As I am sitting here, packing up baby clothes to sell or give away, I am thinking about how hard it is to give it up. The RacDad and I both agree that we are not going to have anymore of our own kids. Three is a good number and I don't know if I could physically or emotionally be up to the challenge of another hard delivery....no matter how much I love being pregnant and love having kids. We will probably adopt or foster once we get the baby itch again because we have a great home and there are kids that need a good one. But, it got me thinking about those things that you learn from your experiences that you wish you could impart to others to save them the pain or hassle of figuring it out on their own. Even though most people have to experience them to really understand, I still want to impart a few tidbits from a seasoned Mom.
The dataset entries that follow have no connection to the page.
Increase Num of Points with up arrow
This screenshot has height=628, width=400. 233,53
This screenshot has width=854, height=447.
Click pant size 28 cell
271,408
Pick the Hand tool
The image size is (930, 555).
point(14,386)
The first thing is that you become a Mom when you get pregnant. Taking care of that little one starts the day it is conceived. What you do with yourself and with your body affects that little one. So listen to your doctors and your loved ones. If you are doing too much, that is not OK. You aren't just pushing yourself, you're pushing your little one too. If you need to sit down and drink some water, then do it. Don't be a martyr. The hardest part of pregnancy is knowing your limitations and not pushing them. It's very hard to sit on the sidelines while life seems to go on without you. It's not really going on without you, it's just beside you....patiently waiting for you to come back. It's OK to ask for help and it's OK to say that you just can't. Everyone will understand. They all want what's best for you and your baby. So take advantage of that time while you have it. You can ask The RacDad....he has stories about midnight chocolate cake runs and homemade banana shakes while I sat in the recliner with my freshly painted toes in the air. *grin*
Next is ask for help. A good Mom knows when something is just too much and they need help. Whether it's a science question that you just don't know or a screaming baby that you just can't hold any longer. It's good to ask and people will love to help. Call your neighbor to come over and hold the baby so you can walk around the block. Find a retired teacher to call to ask random questions to. Teach your little one the wonders of Wikipedia or even a good old encyclopedia. (We love YouTube for animal sounds and videos...especially the fainting goats.) Sitting with you and learning how to find the answers is just as important as being able to give them the answers. Plus, it's teaching them how to ask for help too.
When weaning a child from anything, do it gradually. Whether it's breastfeeding, taking away their pacifier or an old toy. It will be a lot easier for them and less painful for you to just take your time. Take it away for one part of a day and be consistent. Then wait a few days and take away another. Eventually, it will be done. If it's too hard, try to replace it with something else...a snack, a walk, a story. You'll figure out what works best for you and your little one.
Just remember that all of your actions as a Mom dramatically affect your kids. So when you want to raise your voice, remember that it is teaching them to raise their voices in a similar situation. Teach them by action. Be gentle and calm and they will be gentle and calm.....eventually.